Le père Cédric, Maria et moi sommes revenus de ce voyage avec l’impression que nous n’avons pas seulement été compris, mais que nous avons été aussi enseignés. Par exemple, un jour, une femme ivoirienne m’a dit que mon appel pressant à ne pas parler de l’homosexualité avec des arguments religieux, et donc à respecter l’effacement de Jésus quand Il guérit les Hommes, lui avait fait penser au « Va, ta foi t’a sauvé » de la Bible. En effet, Jésus ne dit pas « Je t’ai guéri et je suis Jésus, le Super Guérisseur. ». Il va jusqu’à attribuer à la foi de ceux qu’il guérit le mérite de Sa propre action. « C’est ta foi en moi qui t’a sauvé. » J’ai trouvé cette remarque tellement juste ! J’en aurais pleuré car elle était l’écho parfait à ma modeste remarque, encore plus profond que ce que j’avais dit, même. Cette femme m’a décrit son désir d’aller à la rencontre des personnes homosexuelles, dans des lieux de débauche, et d’être cette présence silencieuse et aimante auprès d’elles. Il y a de grands prophètes et évangélisateurs en Côte d’Ivoire.

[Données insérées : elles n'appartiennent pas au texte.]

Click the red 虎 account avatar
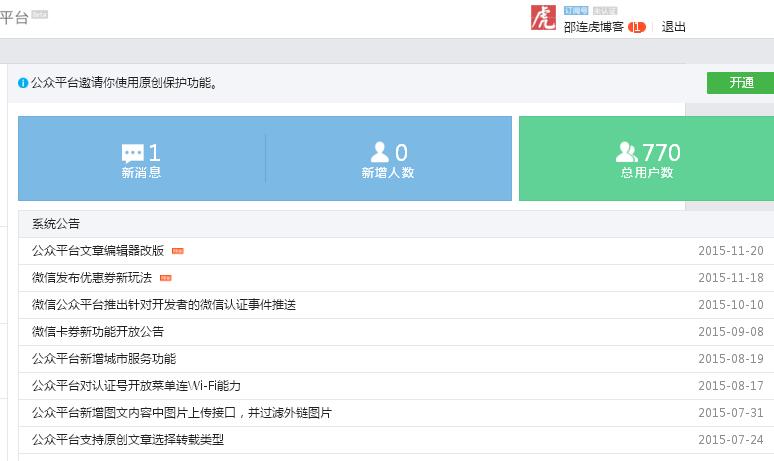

Non seulement le Peuple ivoirien et le Peuple français sont sur la même longueur d’ondes (miracle permis dans/par la foi), mais parfois même le Peuple ivoirien a une longueur d’avance. Quand nous avons vu, nous pauvres visiteurs français, comment nos hôtes ivoiriens (une équipe d’une douzaine de personnes au départ) se sont donnés sans compter, ont parfois séché leurs heures de bureau pour rester auprès de nous, ont cassé leur rythme de travail, ont sacrifié pendant une semaine leur santé et leur salaire, ont gardé le sourire et leur inconditionnel humour pour tout donner à cette Mission malgré leur grande fatigue (je me rappellerai longtemps des interminables parties de rigolade et d’échanges lors des « débrief » nocturnes dans les maquis et autres troquets ivoiriens à l’air libre), nous avons compris avec force et enthousiasme que Jésus nous donnait de véritables frères partout sur Terre !

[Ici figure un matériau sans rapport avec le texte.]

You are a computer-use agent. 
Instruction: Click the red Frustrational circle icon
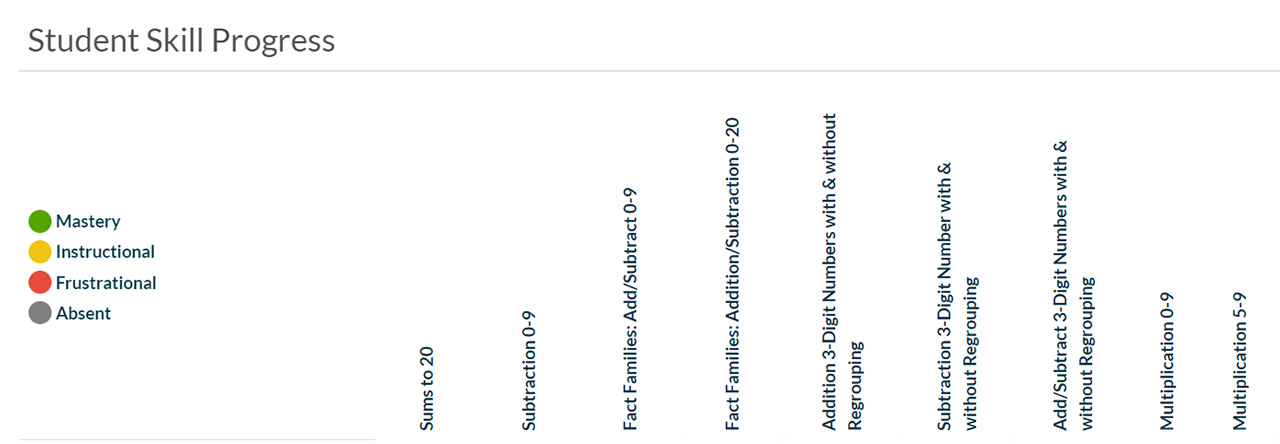pos(40,283)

Dernière image forte que je garde de ce premier (et trop court !) voyage en Terre d’Afrique : ce tableau surréaliste que j’ai vu le dernier jour de notre séjour en descendant de voiture pour rejoindre le père Cédric et Maria dans une paroisse d’Abidjan qui avait programmé pendant la messe dominicale de la Fête-Dieu une immense procession du Saint Sacrement dans les rues d’un quartier populaire de la capitale. La scène était très émouvante (ça faisait un peu remake inattendu du film « Mission » avec Jeremy Irons, mais en plus vrai) : j’ai aperçu le père Cédric – qui ne m’a pas vu –, seul Blanc fondu dans une marée noire christique. Il défilait tout près de l’ostensoir où reposait le Corpus Cristi, entouré d’un groupe de prêtres en habit, de fumées d’encens, et porté par une multitude innombrable de Noirs chantant dans la joie et les percussions de fanfare le nom de Jésus. Sans le faire exprès (car je crois qu’il ne s’attendait absolument pas à être embarqué dans une solennité aussi imposante), le père Cédric était l’incarnation vivante du « Missionnaire » humble et serviteur. Et sa présence incongrue et pourtant totalement naturelle dans ce paysage humain étranger, le signe de la réussite de notre Mission, du métissage de nos deux pays.
Je me suis engouffré dans cette foule presque 100% ivoirienne, en retrouvant sans difficulté Maria (une blonde suédoise au milieu de Noirs, c’est le « Où est Charlie ? » le plus facile qu’il m’a été donné de résoudre dans ma vie !). Cette procession d’une simplicité et d’une beauté absolues était non seulement l’anti-circuit touristique par excellence, mais a été ce grand cadeau inespéré du Seigneur qui nous a fait réaliser que notre voyage était en réalité un pèlerinage.